Center For Immunotherapy, Roswell Park Comprehensive Cancer Center, Buffalo, NY, USA.
Immunology. 2018 Oct;155(2):202-210. doi: 10.1111/imm.12951. Epub 2018 Jun 13.
Major progress in the analysis of human immune responses to cancer has been made through the molecular characterization of human tumour antigens. The development of therapeutic strategies for eliciting immune-mediated rejection of tumours has accelerated due to the elucidation of the molecular basis for tumour cell recognition and destruction by immune cells. Of the various human tumour antigens defined to date in ovarian cancer, the cancer-testis (CT) family of antigens have been studied extensively preclinically and clinically because of their testis-restricted expression in normal tissues and ability to elicit robust immune responses. Recent developments in cancer sequencing technologies offer a unique opportunity to identify tumour mutations with the highest likelihood of being expressed and recognized by the immune system. Such mutations, or neoantigens, could potentially serve as specific immune targets for T-cell-mediated destruction of cancer cells. This review will highlight current work in selecting tumour rejection antigens in ovarian cancer for improving the efficacy of immunotherapy.

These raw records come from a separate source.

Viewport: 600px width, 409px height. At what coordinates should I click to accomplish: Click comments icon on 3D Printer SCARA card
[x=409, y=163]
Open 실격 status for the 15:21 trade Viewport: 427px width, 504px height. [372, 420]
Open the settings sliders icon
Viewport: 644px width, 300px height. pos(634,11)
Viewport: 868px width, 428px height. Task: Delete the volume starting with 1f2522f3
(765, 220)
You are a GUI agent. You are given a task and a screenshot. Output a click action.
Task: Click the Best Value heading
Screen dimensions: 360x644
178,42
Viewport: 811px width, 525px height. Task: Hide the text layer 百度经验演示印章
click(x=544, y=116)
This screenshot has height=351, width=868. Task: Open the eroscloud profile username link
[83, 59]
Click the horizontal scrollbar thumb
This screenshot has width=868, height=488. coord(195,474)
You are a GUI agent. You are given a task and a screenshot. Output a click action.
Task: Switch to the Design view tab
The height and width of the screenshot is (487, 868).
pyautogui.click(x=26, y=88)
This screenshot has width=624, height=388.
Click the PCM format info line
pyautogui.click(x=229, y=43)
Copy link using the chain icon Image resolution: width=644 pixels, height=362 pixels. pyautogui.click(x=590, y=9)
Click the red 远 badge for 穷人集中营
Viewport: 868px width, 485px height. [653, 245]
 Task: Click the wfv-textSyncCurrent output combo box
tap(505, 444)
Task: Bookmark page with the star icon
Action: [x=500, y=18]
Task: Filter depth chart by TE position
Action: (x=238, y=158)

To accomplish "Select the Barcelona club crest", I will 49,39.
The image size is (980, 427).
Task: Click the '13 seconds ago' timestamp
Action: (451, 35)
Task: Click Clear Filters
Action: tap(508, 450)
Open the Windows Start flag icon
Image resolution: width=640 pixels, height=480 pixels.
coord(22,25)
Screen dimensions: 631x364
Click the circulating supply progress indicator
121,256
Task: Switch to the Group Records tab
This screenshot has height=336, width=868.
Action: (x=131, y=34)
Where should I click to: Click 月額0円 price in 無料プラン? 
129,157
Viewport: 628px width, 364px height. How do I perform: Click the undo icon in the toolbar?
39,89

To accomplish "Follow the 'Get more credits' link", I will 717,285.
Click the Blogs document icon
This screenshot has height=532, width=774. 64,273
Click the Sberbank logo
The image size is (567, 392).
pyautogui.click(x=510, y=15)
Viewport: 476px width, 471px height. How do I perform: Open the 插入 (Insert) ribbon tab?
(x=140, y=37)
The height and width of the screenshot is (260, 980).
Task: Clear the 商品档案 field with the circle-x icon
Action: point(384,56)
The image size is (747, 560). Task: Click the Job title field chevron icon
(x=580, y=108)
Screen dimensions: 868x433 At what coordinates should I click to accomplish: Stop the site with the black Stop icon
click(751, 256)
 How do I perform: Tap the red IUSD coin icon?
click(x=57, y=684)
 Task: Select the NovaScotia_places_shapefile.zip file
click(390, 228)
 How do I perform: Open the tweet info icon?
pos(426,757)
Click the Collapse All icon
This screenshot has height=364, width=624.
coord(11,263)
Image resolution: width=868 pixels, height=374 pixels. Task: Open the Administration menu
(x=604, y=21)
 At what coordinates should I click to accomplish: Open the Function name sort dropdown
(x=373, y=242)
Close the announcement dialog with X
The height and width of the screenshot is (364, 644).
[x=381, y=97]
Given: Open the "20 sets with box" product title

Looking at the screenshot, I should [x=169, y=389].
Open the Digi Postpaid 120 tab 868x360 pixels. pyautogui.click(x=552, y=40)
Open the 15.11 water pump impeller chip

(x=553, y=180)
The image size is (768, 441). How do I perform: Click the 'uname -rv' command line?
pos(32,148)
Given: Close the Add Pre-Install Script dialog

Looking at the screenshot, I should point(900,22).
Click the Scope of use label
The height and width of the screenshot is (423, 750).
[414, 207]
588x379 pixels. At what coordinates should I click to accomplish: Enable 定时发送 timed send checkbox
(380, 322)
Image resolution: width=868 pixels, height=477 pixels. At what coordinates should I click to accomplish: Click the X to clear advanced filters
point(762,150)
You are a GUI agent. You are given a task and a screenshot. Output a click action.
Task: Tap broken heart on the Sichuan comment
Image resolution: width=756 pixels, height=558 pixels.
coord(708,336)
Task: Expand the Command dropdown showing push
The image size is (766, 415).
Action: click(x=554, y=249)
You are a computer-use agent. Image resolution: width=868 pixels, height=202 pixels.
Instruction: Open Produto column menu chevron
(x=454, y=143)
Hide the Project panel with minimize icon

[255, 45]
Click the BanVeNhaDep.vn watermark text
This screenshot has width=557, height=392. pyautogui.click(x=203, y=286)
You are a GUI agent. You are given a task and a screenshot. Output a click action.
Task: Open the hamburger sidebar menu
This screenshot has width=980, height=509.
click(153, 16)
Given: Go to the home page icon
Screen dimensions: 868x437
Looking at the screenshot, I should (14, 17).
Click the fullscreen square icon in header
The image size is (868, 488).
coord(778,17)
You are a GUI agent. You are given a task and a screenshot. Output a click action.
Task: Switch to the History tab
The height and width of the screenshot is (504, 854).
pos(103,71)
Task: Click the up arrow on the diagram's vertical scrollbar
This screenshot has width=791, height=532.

在分析人类对癌症的免疫反应方面取得了重大进展,其方法是对人类肿瘤抗原进行分子特征分析。由于阐明了免疫细胞识别和破坏肿瘤细胞的分子基础,因此通过引发免疫介导的肿瘤排斥反应的治疗策略的发展也得到了加速。在迄今为止已在卵巢癌中定义的各种人类肿瘤抗原中,由于其在正常组织中的睾丸限制性表达和能够引发强大的免疫反应,因此癌症-睾丸(CT)抗原家族已在临床前和临床中得到广泛研究。癌症测序技术的最新发展为识别最有可能被免疫系统表达和识别的肿瘤突变提供了独特的机会。这些突变或新抗原可能成为 T 细胞介导的癌细胞破坏的特定免疫靶标。这篇综述将重点介绍当前在卵巢癌中选择肿瘤排斥抗原以提高免疫疗法疗效的工作。